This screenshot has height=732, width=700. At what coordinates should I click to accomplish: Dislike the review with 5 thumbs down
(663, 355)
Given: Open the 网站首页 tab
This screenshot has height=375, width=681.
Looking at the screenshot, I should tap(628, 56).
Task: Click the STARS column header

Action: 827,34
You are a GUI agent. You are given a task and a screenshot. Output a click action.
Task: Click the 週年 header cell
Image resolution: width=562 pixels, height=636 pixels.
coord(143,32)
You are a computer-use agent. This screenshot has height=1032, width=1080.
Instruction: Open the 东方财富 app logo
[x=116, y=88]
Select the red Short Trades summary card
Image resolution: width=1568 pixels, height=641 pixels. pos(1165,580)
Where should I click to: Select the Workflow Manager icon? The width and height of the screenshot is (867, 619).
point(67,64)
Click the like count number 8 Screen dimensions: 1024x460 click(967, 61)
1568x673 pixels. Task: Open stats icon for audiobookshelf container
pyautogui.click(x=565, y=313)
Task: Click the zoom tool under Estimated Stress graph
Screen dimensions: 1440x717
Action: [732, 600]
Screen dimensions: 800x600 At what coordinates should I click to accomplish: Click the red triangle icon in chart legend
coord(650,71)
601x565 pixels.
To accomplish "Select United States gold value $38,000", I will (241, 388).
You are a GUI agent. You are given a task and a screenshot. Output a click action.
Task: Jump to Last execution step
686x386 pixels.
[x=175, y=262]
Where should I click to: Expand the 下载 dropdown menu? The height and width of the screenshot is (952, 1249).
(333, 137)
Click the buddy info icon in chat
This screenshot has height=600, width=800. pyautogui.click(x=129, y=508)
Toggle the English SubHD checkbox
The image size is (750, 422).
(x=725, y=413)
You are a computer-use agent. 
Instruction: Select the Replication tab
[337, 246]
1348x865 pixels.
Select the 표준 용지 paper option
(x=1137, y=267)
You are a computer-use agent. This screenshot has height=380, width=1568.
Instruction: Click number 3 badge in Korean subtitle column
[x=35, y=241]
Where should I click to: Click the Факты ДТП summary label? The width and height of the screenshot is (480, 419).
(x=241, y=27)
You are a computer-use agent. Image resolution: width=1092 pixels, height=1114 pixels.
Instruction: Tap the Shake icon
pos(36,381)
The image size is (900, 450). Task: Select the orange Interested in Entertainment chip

━━━━━━━━━━━━━━━━━━━━━━━━━━━━━━

Repeat the data in full. Alter nothing.

This screenshot has height=732, width=700. At what coordinates should I click to accomplish: Dislike the review with 5 thumbs down
(663, 355)
Given: Open the 网站首页 tab
This screenshot has height=375, width=681.
Looking at the screenshot, I should tap(628, 56).
Task: Click the STARS column header

Action: 827,34
You are a GUI agent. You are given a task and a screenshot. Output a click action.
Task: Click the 週年 header cell
Image resolution: width=562 pixels, height=636 pixels.
coord(143,32)
You are a computer-use agent. This screenshot has height=1032, width=1080.
Instruction: Open the 东方财富 app logo
[x=116, y=88]
Select the red Short Trades summary card
Image resolution: width=1568 pixels, height=641 pixels. pos(1165,580)
Where should I click to: Select the Workflow Manager icon? The width and height of the screenshot is (867, 619).
point(67,64)
Click the like count number 8 Screen dimensions: 1024x460 click(967, 61)
1568x673 pixels. Task: Open stats icon for audiobookshelf container
pyautogui.click(x=565, y=313)
Task: Click the zoom tool under Estimated Stress graph
Screen dimensions: 1440x717
Action: [732, 600]
Screen dimensions: 800x600 At what coordinates should I click to accomplish: Click the red triangle icon in chart legend
coord(650,71)
601x565 pixels.
To accomplish "Select United States gold value $38,000", I will (241, 388).
You are a GUI agent. You are given a task and a screenshot. Output a click action.
Task: Jump to Last execution step
686x386 pixels.
[x=175, y=262]
Where should I click to: Expand the 下载 dropdown menu? The height and width of the screenshot is (952, 1249).
(333, 137)
Click the buddy info icon in chat
This screenshot has height=600, width=800. pyautogui.click(x=129, y=508)
Toggle the English SubHD checkbox
The image size is (750, 422).
(x=725, y=413)
You are a computer-use agent. 
Instruction: Select the Replication tab
[337, 246]
1348x865 pixels.
Select the 표준 용지 paper option
(x=1137, y=267)
You are a computer-use agent. This screenshot has height=380, width=1568.
Instruction: Click number 3 badge in Korean subtitle column
[x=35, y=241]
Where should I click to: Click the Факты ДТП summary label? The width and height of the screenshot is (480, 419).
(x=241, y=27)
You are a computer-use agent. Image resolution: width=1092 pixels, height=1114 pixels.
Instruction: Tap the Shake icon
pos(36,381)
The image size is (900, 450). Task: Select the orange Interested in Entertainment chip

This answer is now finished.